Il sopralluogo dei pompieri, stando a quanto emerso, sarebbe stato sollecitato da una coppia di condomini con cui gli altri proprietari avrebbero da tempo in atto un contenzioso, legato proprio ai lavori di ristrutturazione dell’edificio, secondo loro pericoloso, pur rifiutando di aderire a iniziative comuni, compreso l’intervento urgente di messa in sicurezza. “Il cui progetto è stato affidato a un ingegnere nell’estate del 2021 e alle cui spese non hanno partecipato”, ricorda Di Silvio.

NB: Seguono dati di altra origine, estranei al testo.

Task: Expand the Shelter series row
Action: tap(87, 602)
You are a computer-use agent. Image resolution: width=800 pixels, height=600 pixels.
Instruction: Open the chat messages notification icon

“Al riguardo – si legge nella denuncia – è attualmente pendente un giudizio civile presso il tribunale di Civitavecchia, nel quale la coppia contesta tra l’altro l’esecuzione di opere di ristrutturazione assolutamente inutili e addirittura dannose per l’intero stabile”.
Presunzione di innocenza
Nel sistema penale italiano vige la presunzione di innocenza fino alla sentenza definitiva. Presunzione di innocenza che si basa sull’articolo 27 della costituzione italiana secondo il quale una persona “non è considerata colpevole sino alla condanna definitiva”.